# Trecho selecionado
################
Aécio governou Minas Gerais de 2003 a 2010. Seu apregoado
choque de gestão significou, entre outras coisas, o descumprimento das
disposições legais de garantia de 25% do orçamento estadual para a educação e
12% para a saúde, salários miseráveis para professores e médicos, o
esvaziamento crescente da economia mineira e a elevação espetacular do
endividamento do estado.
Apesar de alardear que gastou menos com o governo para
gastar mais com as pessoas, até recentemente os mineiros só conseguiam lembrar
da construção da cidade administrativa (envolta em diversas suspeitas de
irregularidades) como uma obra de relevo da administração de Aécio.
Em 2014 vieram também a saber que Aécio construiu um
aeroporto perto da fazenda de sua família.
Senador desde 2010, Aécio Neves acentuou o velho hábito de
permanecer fundamentalmente no Rio de Janeiro, onde protagonizou cenas
vexatórias para um representante do povo, como dirigir com carteira vencida e
evitar o teste do bafômetro uma vez abordado pela polícia.
################
# Dados brutos
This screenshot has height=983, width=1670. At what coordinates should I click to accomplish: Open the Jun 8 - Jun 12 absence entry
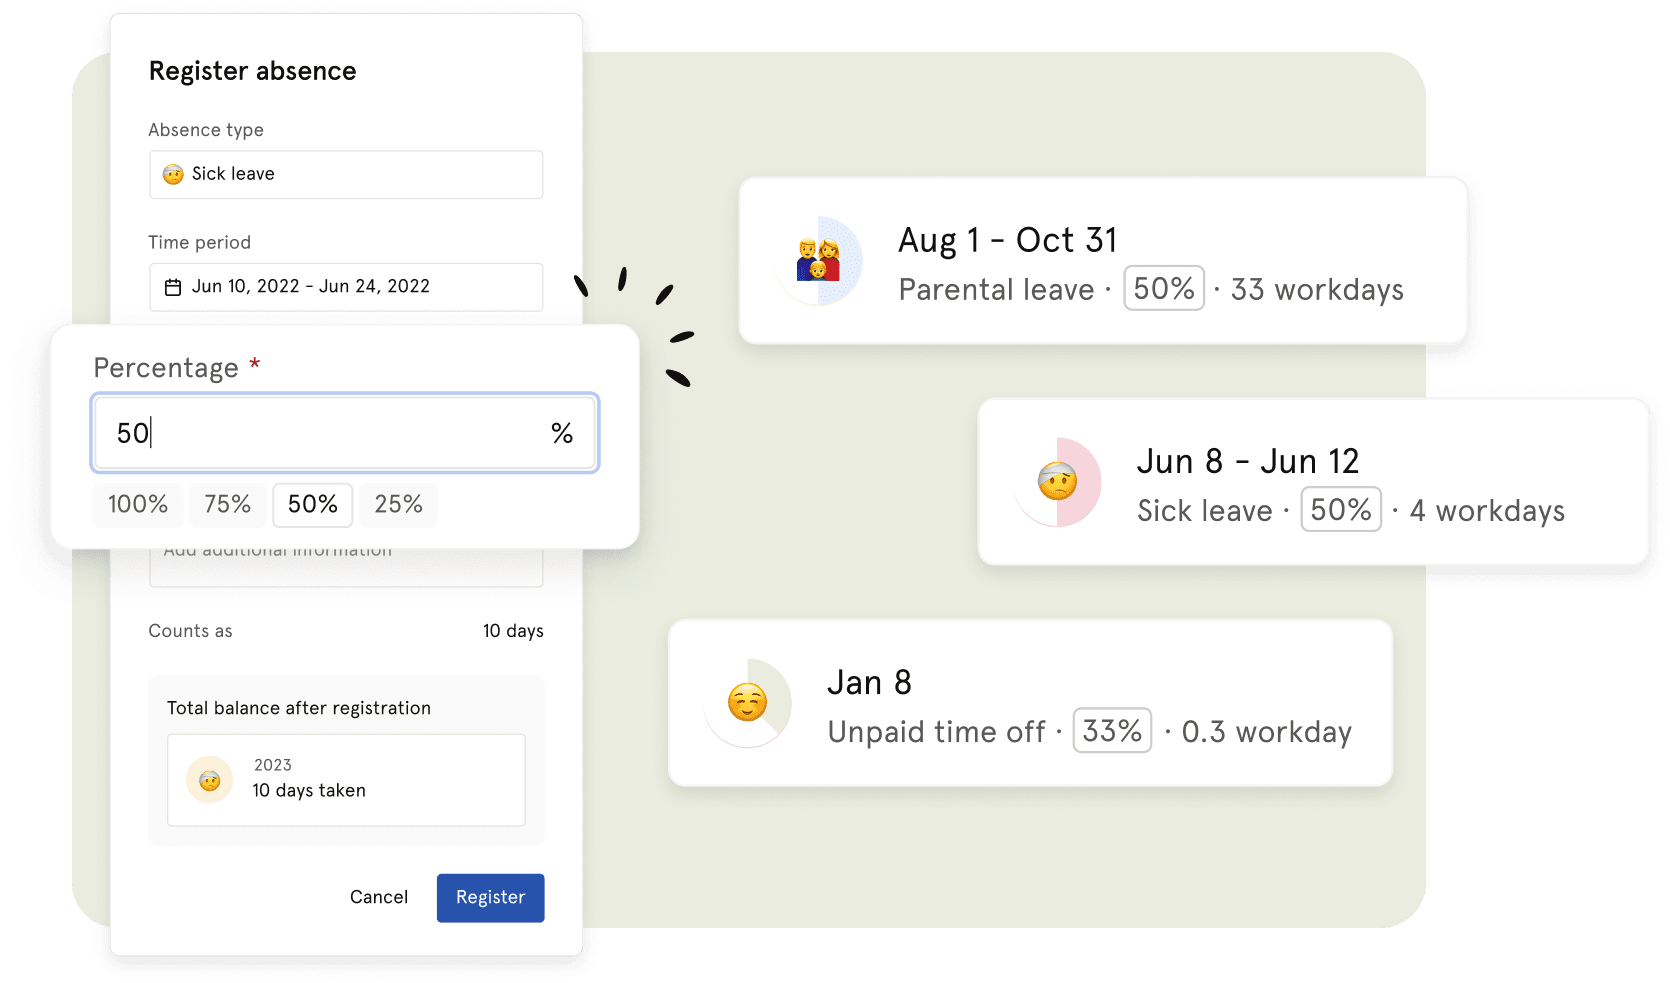point(1312,481)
################
# A fazer
Transcreva a parte do trecho selecionado entre "Aécio governou Minas" e "de sua família.", inclusive, e nela substitua "aeroporto" por "heliporto". A listagem não é necessária aqui e pode ser ignorada.

# Resultado abaixo
Aécio governou Minas Gerais de 2003 a 2010. Seu apregoado
choque de gestão significou, entre outras coisas, o descumprimento das
disposições legais de garantia de 25% do orçamento estadual para a educação e
12% para a saúde, salários miseráveis para professores e médicos, o
esvaziamento crescente da economia mineira e a elevação espetacular do
endividamento do estado.
Apesar de alardear que gastou menos com o governo para
gastar mais com as pessoas, até recentemente os mineiros só conseguiam lembrar
da construção da cidade administrativa (envolta em diversas suspeitas de
irregularidades) como uma obra de relevo da administração de Aécio.
Em 2014 vieram também a saber que Aécio construiu um
heliporto perto da fazenda de sua família.